Tacitus, in his Germania, gives an interesting account of the bards of the German nations, and says that by the recital of their battle-songs (which he calls “Baritus;” from the old German baren, “to cry,”) they greatly excited the valour of their warriors—the songs being recited with furious vociferation, and a wild chorus, interrupted at intervals by the application of their bucklers to their mouths, which made the sound burst out with redoubled force. The bards of the Scandinavians, called Skalds, were highly celebrated amongst the northern nations, Danes, Swedes, and Norwegians; they were very numerous, and many of their compositions still remain, such as war-songs, etc., containing bold, vivid, and admirable descriptions of warriors and battles; they were highly honoured, and it is stated that the renowned hero, Harold Harloger, King of Norway, in the tenth century placed the bards at the banquet above all the officers of his court. The Skalds always accompanied the kings and chiefs on their expeditions, to compose and recite their war-songs, and animate the champions in battle; for the poems they composed in honour of kings and heroes they received rich rewards of splendid dresses, gold and silver ornaments, weapons, etc. In Turner’s “Anglo-Saxons,” an account is given of a famous Skald of the Danes, in England, named Gunlauger, who composed a poem on King Ethelred, for which he received a present of a gold ring weighing seven ounces; and the same bard having gone to Ireland, sang his compositions for one of the kings there, who offered him a present of two ships, but his treasurer told him that the rewards always given to poets were gold rings, swords, clothes, etc., which were then presented to him; he next went to the Orkney Islands, where he got from one of the Iarls a present of a silver axe. Several of the kings and chieftains of Denmark and Norway were themselves Skalds, and composed war-songs, etc. The Skalds were mostly natives of Iceland, and from the seventh to the twelfth century, not less than two hundred of them, eminent in their art, are recorded. These bards were, as in other nations in the early ages, the annalists of these countries; and their prose historical compositions were called Saga, which signifies “stories.”
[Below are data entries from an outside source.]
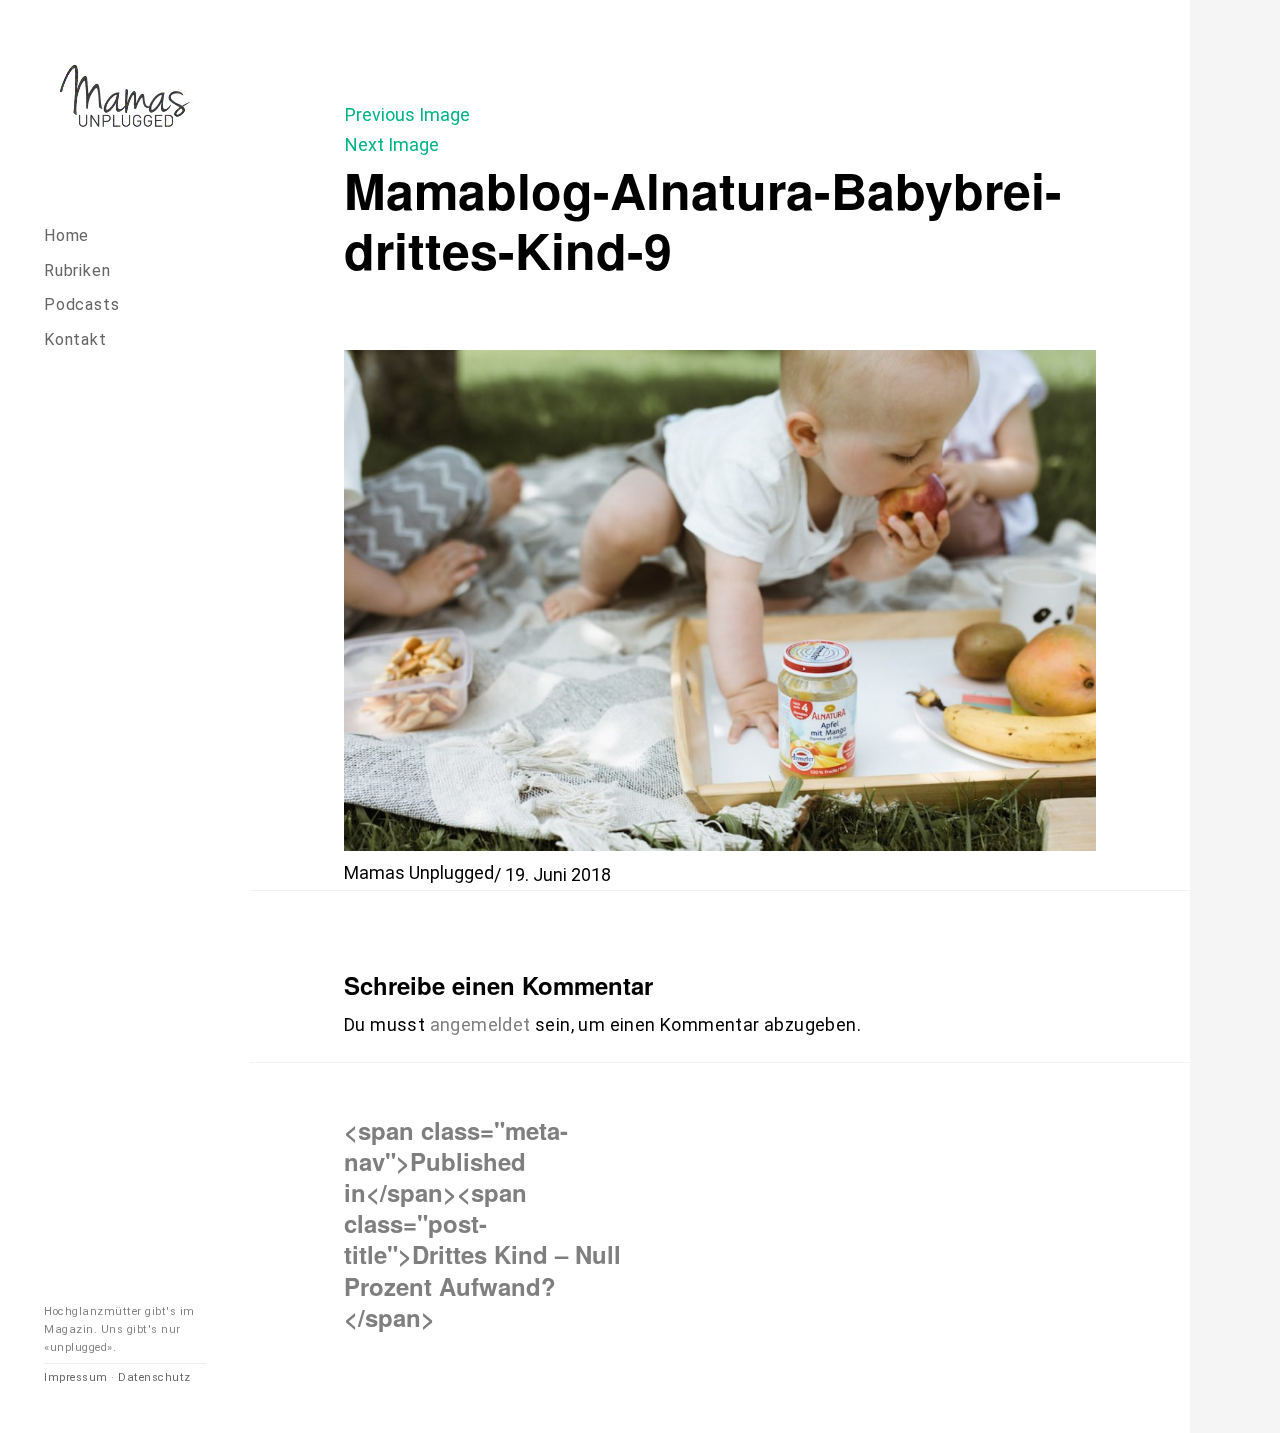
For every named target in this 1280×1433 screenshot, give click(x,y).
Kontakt (75, 339)
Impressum (76, 1377)
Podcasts (81, 304)
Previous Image (407, 114)
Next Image (392, 144)
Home (66, 235)
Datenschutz (154, 1377)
Amongst the Gauls the bards were highly honoured; and accounts of them are given by Diodorus Siculus, and Strabo, who designate them Bardoi, in the Greek. The bards were highly celebrated amongst the ancient Britons, particularly in Wales; and in the works of Warton, Gray, Jones, Pennant, Evans, Owen, Davies, etc., and in Turner’s “Anglo-Saxons,” copious accounts are given of the great Cambrian Bards, Aneurin, Taliessin, Myrgin, Meigant, Modred, Golyzan, Llywarch, Llewellyn, Hoel, etc., who sang the praises of the renowned Arthur, King of Britain, and other heroes, as Ossian, the Irish Orpheus, did the mighty deeds and fame of the Fenian warriors of Ireland, at an earlier time. The Irish bards and brehons assisted at the inauguration of kings and princes, and had some of the highest seats appropriated to them at the banquet. The bards attended on battlefields, recited their war-songs, and animated the champions to the contest; and they recorded the heroic actions of the warriors who fell in the conflict. In Sir John Davis’s account of Fermanagh, in the reign of King James the First, he says the lands of that county were made into three great divisions: one part being the Mensal land of Maguire, another the Termons or church lands, and the third division belonged to the chroniclers, rhymers, and galloglasses. The O’Clerys, who were hereditary historians and bards to the O’Donnells, princes of Tirconnell, had extensive lands; and the ruins of their castle still remain at Kilbarron, near Ballyshannon, in the county Donegal, on the shore of the Atlantic.

The name Ollamh-re-Dan was applied to designate a poet or professor of poetry, as the word Dan signifies “a poem;” the term Ollamh-re-Seanchas was applied to the chroniclers, and historians—the word seanchas signifying a history or genealogy. The term seanchuidhe (derived from sean “old”) was also applied to historians, antiquaries, and genealogists; hence the name was anglicised “Senachies;” File (in the plural Filidhe), anglicised “Filea” and “Fileas,” was also a name applied to poets or bards. The bards became a numerous body in Ireland. In the latter end of the sixth century, a remarkable contention arose between the bards and the Irish monarch, Aodh (son of Ainmireach, or Ainmire, the 138th monarch) who resolved to suppress their order, which had become too powerful and dangerous to the state; and at this time, according to Keating, they were one thousand in number. A great national convention was held, A.D. 590, at Dromcat, in Derry, to regulate the disputes between the monarch and the bards; to which assembly St. Columbkille came from Iona in the Hebrides, and having advocated the cause of the bards, he adjusted the contention—thus preventing the order from being abolished, and advising their continuance, under proper regulations, as an important national institution. In the beginning of the seventeenth century, a remarkable literary contention arose between the bards of Leath-Cuin (or those of Meath, Ulster, and Connaught,) and those of Leath-Mogha (or those of Leinster and Munster), of which a full and very interesing account is given at the year 1600, in O’Reilly’s “Irish Writers,” This curious collection of poems is entitled Iomarbhaidh na-n-Eigeas or “The Contention of the Learned;” there are copies of it in various libraries, and it would form an interesting work if translated and published. The bards of Ireland were for many centuries proscribed and persecuted, and great numbers of them put to death by the English government: and many penalties were enacted against them by the parliaments, as in the “Statute of Kilkenny,” etc.

The following is a condensed retrospect of the bardic families in Ireland: Commencing with the ninth century, Flann MacLonan, who was styled—“The Virgil of the Milesian Race;” Kinneth O’Hartigan; Eochy O’Flinn; Erard MacCoisi or Coesy; Cuan O’Lochain; Giolla Caomhain or Cowan; Giolla Modula O’Cassidy, a celebrated poet and historian; O’Clery; MacWard; MacConmidhe, Convey or Conway; O’Gnive or Agnew; O’Hosey: O’Donnelly; O’Daly; O’Mulligan; O’Farrelly; O’Cuirneen or Curran; O’Malconry or Conroy; MacFirbis or Forbes; O’Duigenan or Dignum; O’Dugan; O'Higgins; O’Coffey; O’Dunn; O’Kianan; MacKeogh; MacCraith or Magrath; O’Dinneen or O’Dinan; O’Keeffe; MacBrodin; MacCurtin; MacGowan, etc. In the Annals of the Four Masters, A.D. 1405, O’Kianan or Keenan is mentioned as chief historian to Maguire: “Giollananeev, son of Roderick O’Kianan, chief historian of Fermanagh, died suddenly at the house of Neide O’Maolconry, in Carbery Gaura (in the county of Longford), and was buried in the monastery of Abbey Laragh.” The present worthy representative of this ancient family is Sir Patrick Joseph Keenan, C.B., of Delville, Glasnevin, Dublin.